Prediction of the time-course pattern of remission in depression by using clinical, neuropsychological, and genetic variables.

BACKGROUND: The prediction of remission in pharmacologically-treated MDD patients has been scarcely studied. The goal of our work is to study the possible effect of clinical variables, neuropsychological performance, and the 5HTTLPR, the rs25531 of the SLC6A4 gene, and the val108/58Met of the COMT gene polymorphisms on the prediction of the speed of remission in MDD patients.
METHODS: Seventy-two depressed patients were genotyped according to the aforementioned polymorphisms and were clinically and neuropsychologically assessed before a 12-week fluoxetine treatment.

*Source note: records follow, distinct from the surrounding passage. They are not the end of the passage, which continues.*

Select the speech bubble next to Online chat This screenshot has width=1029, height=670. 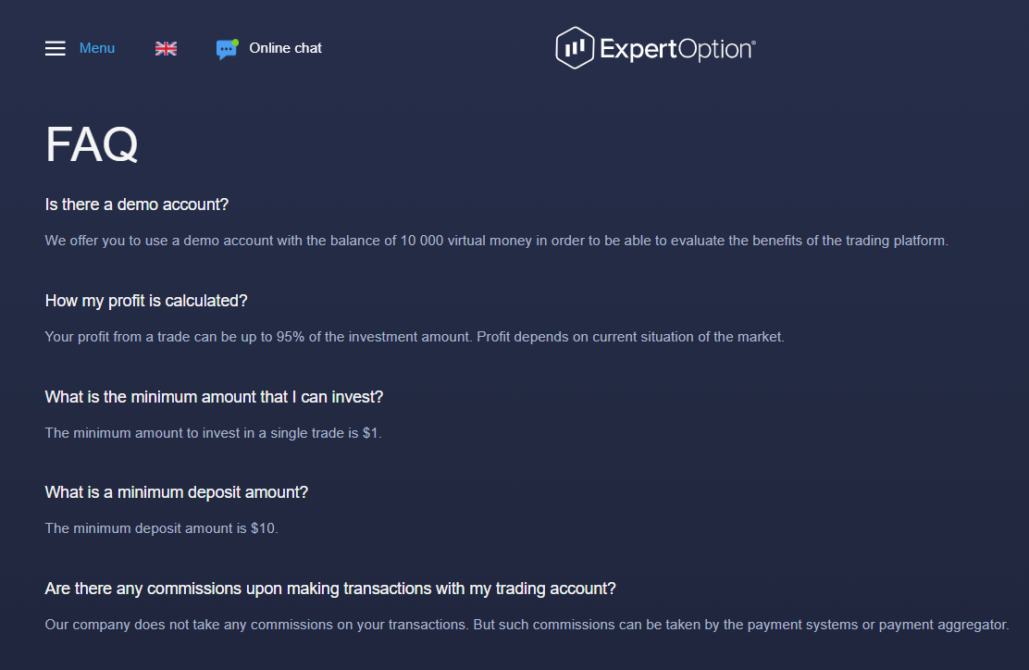pyautogui.click(x=227, y=47)
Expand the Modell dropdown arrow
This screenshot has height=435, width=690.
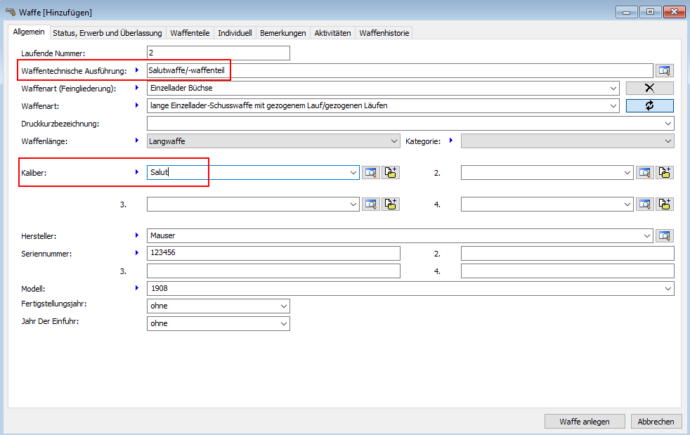point(667,289)
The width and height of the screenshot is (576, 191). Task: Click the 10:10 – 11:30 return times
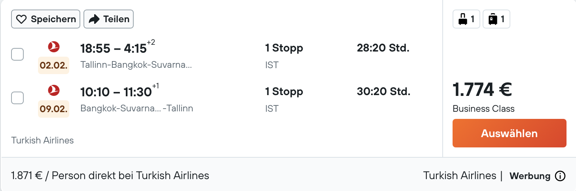(x=116, y=92)

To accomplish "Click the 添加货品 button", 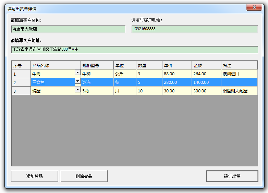I will 35,176.
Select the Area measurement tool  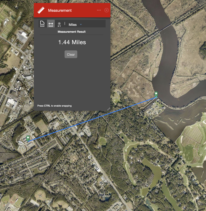pyautogui.click(x=42, y=24)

RESULTS: From this original sample 51 patients were considered as remitters at the end of week 12. Thirteen out of those showed a rapid response pattern, 24 showed an oscillating response pattern, and 14 showed a slow response pattern. The following variable combination is capable of showing a statistically significant relationship with the pattern of remission of patients with MDD: initial Hamilton score, age at first depressive episode, AG and GG alleles of the val108/58Met COMT polymorphism, Stroop PC, and SWM Strategy. LIMITATIONS: We have a slightly small sample size, which came to prominence during the data analysis since we were working with 3 subgroups. In this study, the placebo effect has not been controlled. DISCUSSION: Our data suggest that the patients with MDD who remit after a 12-week treatment with fluoxetine show one of the following time-course patterns: a rapid symptomatic improvement, or a slow or oscillating pattern of remission. A combination of clinical, neuropsychological, and genetic variables allows us to predict these response patterns.